## Ваша задача
Продолжите приведенный ниже текст об откликах читателей на повесть Евнея Букетова, начав сразу после его последнего предложения.

## Исходный документ
___
Все три письма, отрывки из которых мы привели выше, свидетельствуют о том, что новое произведение Евнея Букетова читатели журнала приняли доброжелательно. Ради справедливости надо сказать, что в бочку меда кое-кто постарался бросить ложку дегтя. Были и раздражительные отклики от людей, которые в повествовании были в какой-то мере задеты за живое, хотя все они были названы вымышленными именами. Назовем одного из них. Это знакомый уже читателю пенсионер-карагандинец Жармак Тюленов (в повествовании — Жантак Бокенов).
Бокенов был показан как чистый прагматик, не видящий ничего дальше стен своей лаборатории, которому явно недоставало творческой мысли. Чтобы компенсировать это, он имитировал бурную общественную деятельность, старался показать себя ретивым администратором, давал всем советы, показывая, что он во всем хорошо разбирается… Видимо, дав свободу художественной фантазии, писатель слишком увлекся и создал собирательный образ исследователя, который наукой, как фиговым листком, прикрывает свою наготу.
Впрочем, это право каждого художника слова. А Жармак-аксакал почему-то узнал в этом повествовании себя и обиделся не на шутку. Как-никак он внес в становление ХМИ свою лепту. Конечно, ему не хотелось в свои преклонные годы стать персонажем-недоумком. Хотя между образом Жантака Бокенова, созданным автором, и истинным обликом Жармака Тюленова была огромная разница. Совпадало лишь название лаборатории. Но, что поделаешь, мы все наделены определенными чувствами, у каждого из нас свои понятия о чести и о заслугах… Так что обиду старого производственника, которому уже было за семьдесят лет, можно понять и простить…
Однако тут подозрительно другое: в майском номере журнала «Простор» за 1979 год, в обзоре писем под рубрикой «Читатель и журнал» ни с того ни с сего был напечатан краткий отрывок из письма-отклика Ж. Т. Тюленова: «…Е. Букетов незаслуженно много и похвально говорит о себе, допускает неоправданные выпады против многих, с кем ему довелось работать. И хотя в повести не обозначено место действия, а фамилии реальных людей заменены псевдонимами — многим с первых же строк становится ясно, кого имеет в виду автор. Строгая документальность и партийная объективность — вот что должно характеризовать подобные произведения».
Почему редакцию журнала осенило такое запоздалое прозрение и положительная оценка о повести сменилась на прямо противоположную прежнему заявлению главного редактора «Простора»: «Вы нас серьезно поддержали…» Что случилось? Невольно возникает странное ощущение, что в редколлегии журнала совершился переворот, что всех там заменили другими людьми. Но нет — и редактор, и сотрудники отдела прозы оставались на местах… Получается, что просто-ровцы подверглись нажиму сверху, и слабовольные по своей натуре Вениамин Иванович Ларин и Юрий Михайлович Герт, заведующий отделом прозы, не выдержав прессинга, опубликовали отрывок из письма-осуждения ученого коллеги автора. Не зря говорят: кусочек бараньего помета может испортить целый бурдюк масла.
___
## Необработанные данные

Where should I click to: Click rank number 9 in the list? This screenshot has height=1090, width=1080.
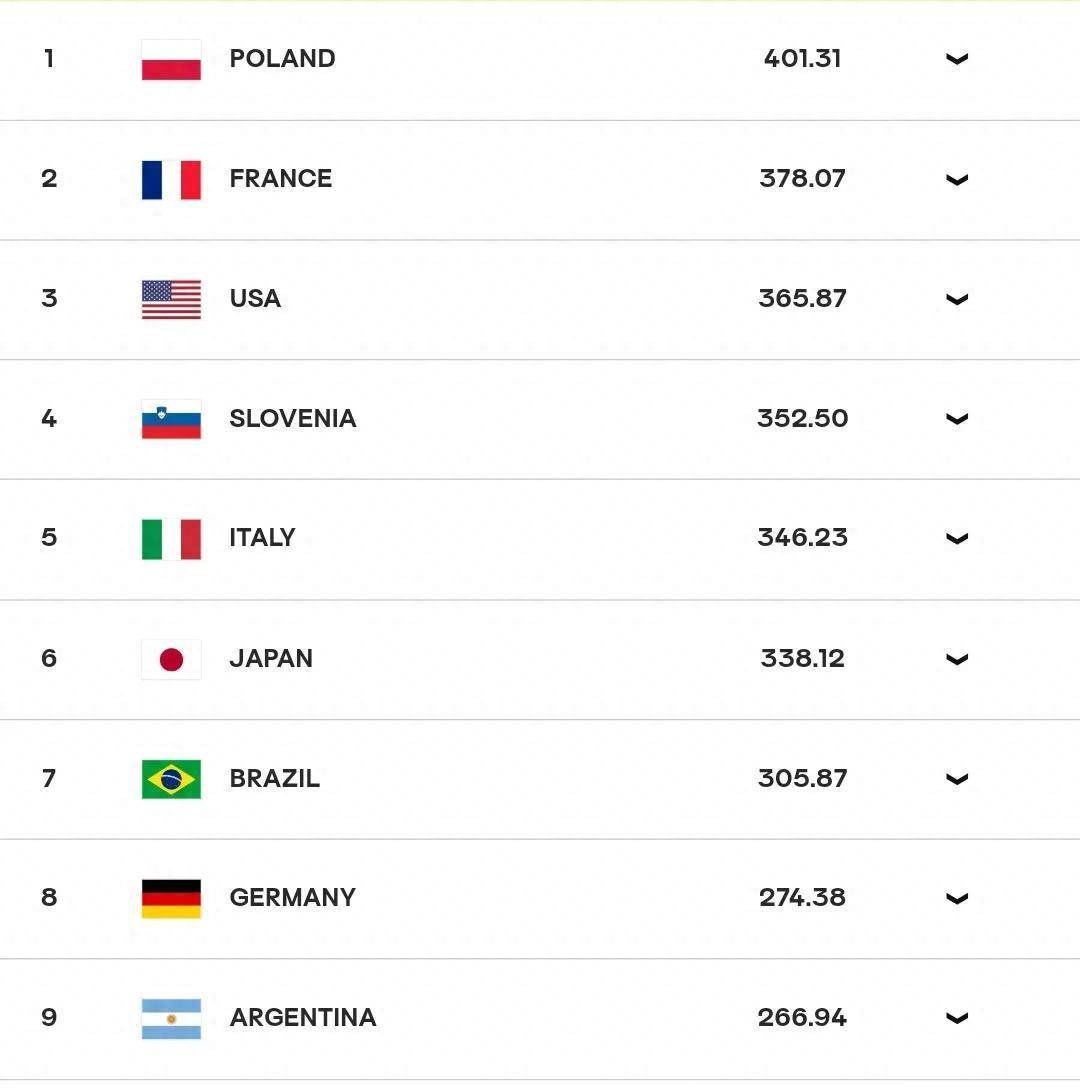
___
## Ответ на задание
А это были еще цветочки. Ягодок пришлось ждать недолго. И событие, внесшее ясность в противоречивые действия просторовцев, произошло в том же месяце. Молодежная бойкая газета «Ленинская смена», выходившая в то время почти полумиллионным тиражом, четверть века тому назад опубликовавшая первую критическую статью аспиранта Евнея Букетова, тем самым открывшую ему путь в мир литературы, да и после этого с большой охотой постоянно печатавшая все его статьи, иногда и написанные по заказу самой редакции, вдруг в номере от 19 мая 1979 года помести-438 ла пространный пасквиль на него под таким кричащим названием: «В соавторстве с… Хлестаковым». Строкой ниже броского заголовка, также набранного крупным шрифтом, было уточнено: «О записках научного работника Е. А. Букетова». В конце статьи указан автор — Ю. Рощин, кандидат исторических наук. А мы в свою очередь назовем и редактора газеты — Ф. Игнатов.
Цель пасквиля — принизить, развенчать перед общественностью академика, ректора Карагандинского госуниверситета, известного писателя не только в Казахстане, но и в Союзе. Опорочить его перед людьми, сведя на нет его новое произведение. Это заметно даже по названию статьи.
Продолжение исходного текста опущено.